First, $AB$ is lying on two faces $ABC$ and $ABD$.
On triangle $ABC$, at least one of the edges $AC$ or $BC$ need to be at least $\frac{41}{2}$ or the triangular inequality will be violated.
Same thing happens to $ABD$, at least one of the edges $AD$ or $BD$ need to be at least $\frac{41}{2}$.
Aside from $AB$, there are only two edges with length $> \frac{41}{2}$. One with length $27$ and the other one $36$. These two edges have to go to different faces.
Relabeling $A \leftrightarrow B$ and $C \leftrightarrow D$ if necessary, we can assume $AC = 27$. By triangular inequality on triangle $ABC$, we have $$BC \ge | AB - AC | = 41 - 27 = 14.$$ So $BC$ can only be $18$.

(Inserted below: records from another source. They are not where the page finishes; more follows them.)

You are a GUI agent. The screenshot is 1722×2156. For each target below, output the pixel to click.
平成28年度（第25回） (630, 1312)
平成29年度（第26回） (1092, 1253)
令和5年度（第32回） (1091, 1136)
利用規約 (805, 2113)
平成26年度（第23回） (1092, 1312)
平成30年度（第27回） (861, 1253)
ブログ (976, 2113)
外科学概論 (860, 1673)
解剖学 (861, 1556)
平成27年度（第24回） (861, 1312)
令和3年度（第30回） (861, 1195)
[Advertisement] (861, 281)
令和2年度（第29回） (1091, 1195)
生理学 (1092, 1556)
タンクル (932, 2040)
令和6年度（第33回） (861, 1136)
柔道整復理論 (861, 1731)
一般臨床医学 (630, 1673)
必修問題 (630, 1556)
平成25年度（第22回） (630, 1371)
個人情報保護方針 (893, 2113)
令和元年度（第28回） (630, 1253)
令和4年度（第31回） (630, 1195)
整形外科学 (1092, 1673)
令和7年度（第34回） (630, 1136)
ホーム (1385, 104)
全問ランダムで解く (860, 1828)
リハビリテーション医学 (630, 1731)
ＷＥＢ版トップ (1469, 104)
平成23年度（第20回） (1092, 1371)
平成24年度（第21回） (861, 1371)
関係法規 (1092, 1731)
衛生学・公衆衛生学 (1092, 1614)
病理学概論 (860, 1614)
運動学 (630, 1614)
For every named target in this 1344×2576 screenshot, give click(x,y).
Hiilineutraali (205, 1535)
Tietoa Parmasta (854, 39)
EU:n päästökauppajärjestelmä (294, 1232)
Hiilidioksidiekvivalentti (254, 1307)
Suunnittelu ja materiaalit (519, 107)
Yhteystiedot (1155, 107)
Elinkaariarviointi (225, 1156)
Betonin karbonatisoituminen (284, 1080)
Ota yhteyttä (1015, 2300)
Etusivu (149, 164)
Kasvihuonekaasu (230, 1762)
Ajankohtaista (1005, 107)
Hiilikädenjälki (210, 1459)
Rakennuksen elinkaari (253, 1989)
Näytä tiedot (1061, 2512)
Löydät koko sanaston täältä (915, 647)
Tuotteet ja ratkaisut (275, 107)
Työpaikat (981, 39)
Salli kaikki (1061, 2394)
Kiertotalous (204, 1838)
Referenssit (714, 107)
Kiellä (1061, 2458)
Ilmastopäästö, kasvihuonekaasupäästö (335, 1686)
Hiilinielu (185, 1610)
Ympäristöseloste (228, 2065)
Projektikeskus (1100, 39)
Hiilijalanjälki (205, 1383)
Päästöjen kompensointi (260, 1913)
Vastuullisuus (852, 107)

For the remaining longest edge $36$, it can be $AD$ or $BD$.
If $BD = 36$, then by triangular inequality on triangle $BCD$, we have $$CD \ge | BD - BC | = |36 - 18| = 18$$ This is impossible as the remaining edges $7, 13$ are not long enough. This means $BD \ne 36$ and hence $AD = 36$. By triangular inequality on triangle $ACD$, we have $$CD \ge |AC - AD| = 36-27 = 9.$$ This implies $CD = 13$.
Hint: If $ABC$ is a triangle, then $|AB|+|BC|\geq|AC|$.